Apparently I was the only one who felt disappointed by 2006's The Body, the Blood, the Machine. Even while recognizing the care in their craft and understanding the slower tempos, the Thermals are a band I still prefer fast and nonchalant. That's how they come across on this ace four-song freebie from an indie-rock site that aims to amass a library to rival the BBC Session archives. The session includes two songs from the last album, a cover of the Wipers' "Misfit," and best of all the great vinyl rarity "Everything Thermals," their version of "Hey Hey We're the Monkees": "The Thermals go right to your head/The Thermals have sex in your bed."

Kalabrese

RA.089

(Residentadvisor.net)

Do you like minimal techno best when it reaches furthest, when it evokes bodies in motion rather than hard drives on the fritz, when it occasionally (whisper it) has some singing? That fits as a bare description of Swiss weirdo Kalabrese. His Rumpelzirkus was one of the most admirable dance albums of last year, which is a polite way of saying I wish I'd enjoyed it more. Yet his recent edition of the world's best podcast—the weekly DJ sets from the dance world's Pitchfork—is seamless and addictive, slipping between Chilean folk music, Kalabrese's own deeply weeded tracks, and the vintage Detroit techno of Kevin Saunderson.
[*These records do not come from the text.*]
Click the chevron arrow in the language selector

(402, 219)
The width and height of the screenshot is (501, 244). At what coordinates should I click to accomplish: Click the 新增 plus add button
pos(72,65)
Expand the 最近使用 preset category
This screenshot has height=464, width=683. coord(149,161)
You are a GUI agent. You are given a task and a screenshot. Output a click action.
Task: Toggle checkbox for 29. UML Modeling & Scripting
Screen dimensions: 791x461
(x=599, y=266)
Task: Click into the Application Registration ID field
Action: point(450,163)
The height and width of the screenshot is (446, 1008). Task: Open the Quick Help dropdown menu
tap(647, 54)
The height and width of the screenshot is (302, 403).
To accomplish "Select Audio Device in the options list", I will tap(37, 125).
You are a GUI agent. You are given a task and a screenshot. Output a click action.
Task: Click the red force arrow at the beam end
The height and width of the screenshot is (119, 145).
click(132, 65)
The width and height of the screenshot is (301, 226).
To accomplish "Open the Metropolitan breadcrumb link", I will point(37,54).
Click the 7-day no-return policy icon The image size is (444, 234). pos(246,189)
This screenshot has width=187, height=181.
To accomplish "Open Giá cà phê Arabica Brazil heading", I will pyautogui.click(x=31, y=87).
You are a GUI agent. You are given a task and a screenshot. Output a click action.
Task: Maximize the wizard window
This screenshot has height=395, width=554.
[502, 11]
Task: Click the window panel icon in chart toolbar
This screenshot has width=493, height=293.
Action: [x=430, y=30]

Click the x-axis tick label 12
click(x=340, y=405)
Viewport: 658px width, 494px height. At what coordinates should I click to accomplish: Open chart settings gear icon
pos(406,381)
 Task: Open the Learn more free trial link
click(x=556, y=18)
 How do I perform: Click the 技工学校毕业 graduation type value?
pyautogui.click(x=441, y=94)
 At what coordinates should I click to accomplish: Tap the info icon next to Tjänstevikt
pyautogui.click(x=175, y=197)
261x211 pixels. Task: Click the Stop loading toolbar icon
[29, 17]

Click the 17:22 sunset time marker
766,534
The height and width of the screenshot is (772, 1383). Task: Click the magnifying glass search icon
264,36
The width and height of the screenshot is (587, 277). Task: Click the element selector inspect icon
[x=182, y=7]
The beat and mood are consistently lush and sparse, building a continuous line that takes some 52 minutes to build and wriggle its way to an actual anthem, Efdemin's "Just a Track" ("If house was a nation, I want to be president"). It's followed by Henrik Schwarz remixing Camille into what might as well be Ambien. All of it fits perfectly.

Moby

Last Night (Album Mash-Up Mix)

(Rcrdlbl.com)

I still like Play plenty. 18 had a couple decent songs. Hotel? Zilch. Now Moby is set to release Last Night, said to be his return to dance music, teasing it with this eight-minute toss-together of various bits from the new disc. This method robs the songs of their natural vibrance, I'm sure, though the fact that the restrained wah-wah guitar licks he's been overusing since Play are what stand out in the mélange isn't a good sign. (Neither are "Alice" or "Disco Lies," the two singles.) But for the last minute and a half—wow: fast piano licks, looped samples of screaming divas, dance-your-ass-off high-hat hisses. This is what Moby does better than anything else; if it sounds half as good at full length as here, I'll be amazed.